> **AUSGEWÄHLTER TEXTAUSZUG**:

Trotz des technischen Fortschritts sind Flugzeuge noch immer sehr laut. Größere beziehungsweise schwerere Maschinen wie etwa Frachtflieger verursachen sogar noch mehr Lärm. Oft sind es aber gerade solche Frachtmaschinen, die nachts starten und landen.
Laut der Studie, die der "Bond Beter Leefmilieu" in Auftrag gegeben hat, sind rund 220.000 Menschen rund um den Flughafen in Zaventem stark von nächtlichem Fluglärm betroffen. 109.000 von ihnen seien sogar der Gefahr ernster Schlafstörungen ausgesetzt. Laut Modellierung des Studienbüros haben 51.000 von ihnen durch den Fluglärm ein stark erhöhtes Risiko für Bluthochdruck, 2.000 sogar auf Herz-Kreislauferkrankungen. Das sei zwar nur eine mathematische Modellierung, räumte Jasper Wouters vom "Bond Beter Leefmilieu" gegenüber der VRT ein, aber sie beruhe auf tatsächlichen epidemiologischen Untersuchungen an Flughäfen auf der ganzen Welt.

> **BEREITGESTELLTE ANGABEN**:
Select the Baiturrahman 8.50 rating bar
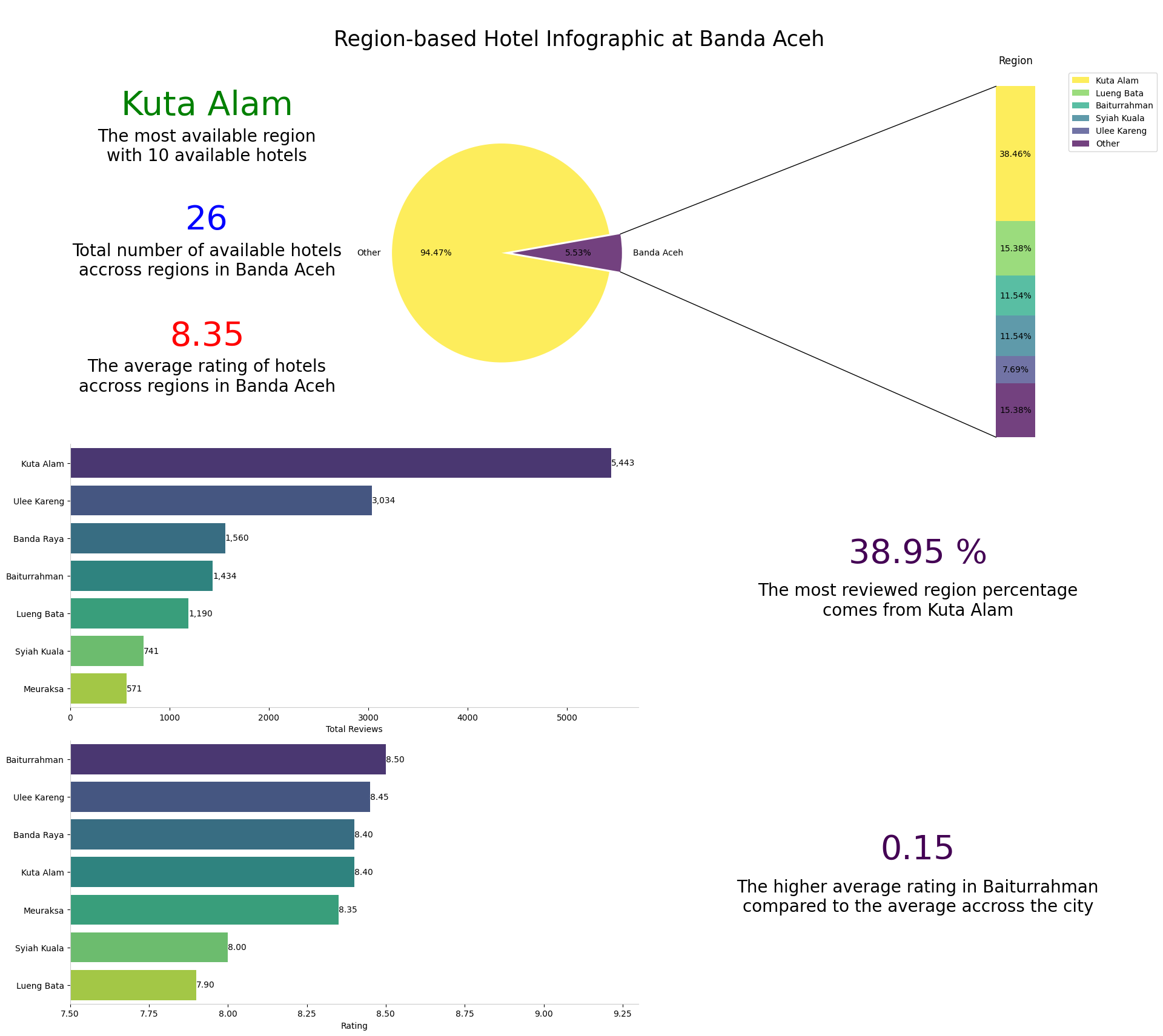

* * *

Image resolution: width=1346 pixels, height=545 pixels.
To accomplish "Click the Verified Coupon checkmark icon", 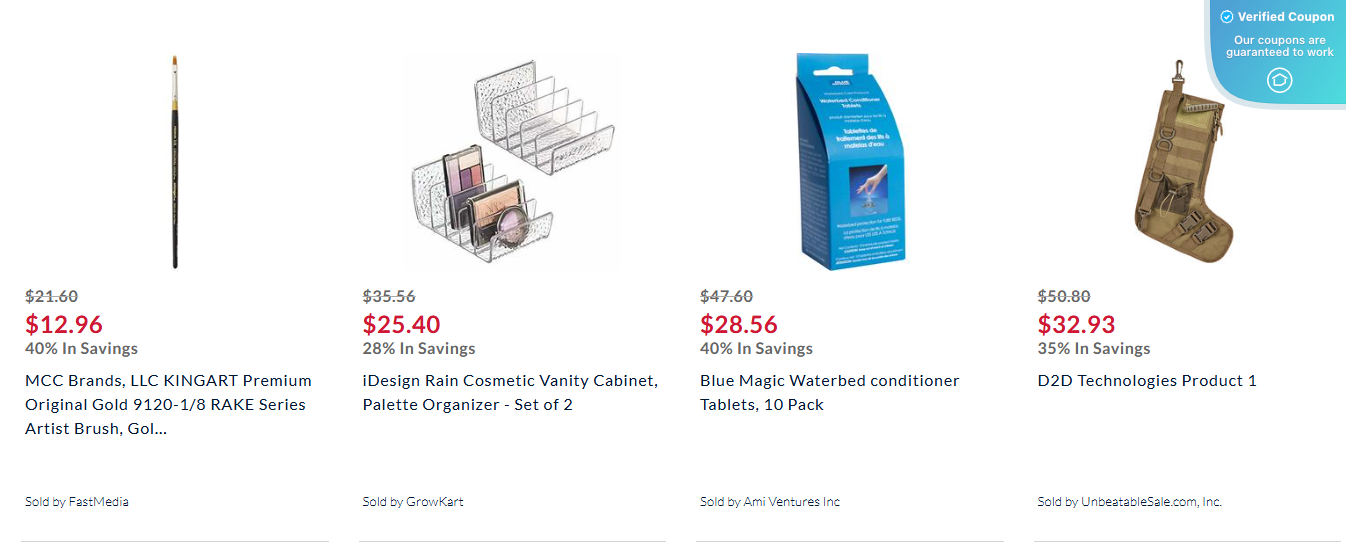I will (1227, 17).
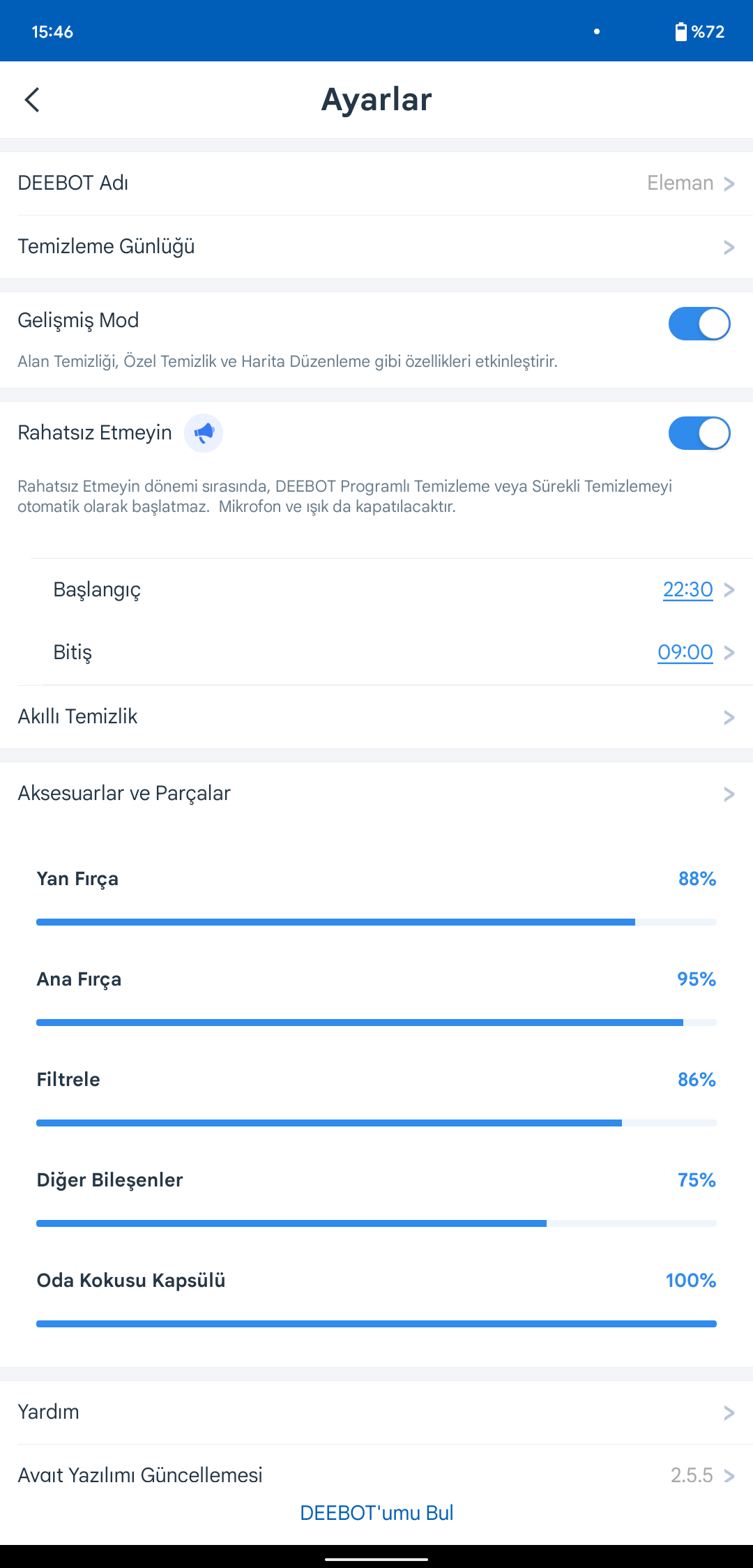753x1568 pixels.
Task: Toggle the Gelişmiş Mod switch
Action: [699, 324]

> **AUFGABENSTELLUNG**: Ändere den Abschnitt aus dem Text über Fluglärm, der bei „Trotz des technischen“ beginnt und bei „der ganzen Welt.“ endet, indem du „Studienbüros“ durch „Forschungsbüros“ ersetzt. Gib den geänderten Abschnitt vollständig wieder. Das Material ist eigenständig und gehört nicht zum Text über Fluglärm.

> **LÖSUNG**:
Trotz des technischen Fortschritts sind Flugzeuge noch immer sehr laut. Größere beziehungsweise schwerere Maschinen wie etwa Frachtflieger verursachen sogar noch mehr Lärm. Oft sind es aber gerade solche Frachtmaschinen, die nachts starten und landen.
Laut der Studie, die der "Bond Beter Leefmilieu" in Auftrag gegeben hat, sind rund 220.000 Menschen rund um den Flughafen in Zaventem stark von nächtlichem Fluglärm betroffen. 109.000 von ihnen seien sogar der Gefahr ernster Schlafstörungen ausgesetzt. Laut Modellierung des Forschungsbüros haben 51.000 von ihnen durch den Fluglärm ein stark erhöhtes Risiko für Bluthochdruck, 2.000 sogar auf Herz-Kreislauferkrankungen. Das sei zwar nur eine mathematische Modellierung, räumte Jasper Wouters vom "Bond Beter Leefmilieu" gegenüber der VRT ein, aber sie beruhe auf tatsächlichen epidemiologischen Untersuchungen an Flughäfen auf der ganzen Welt.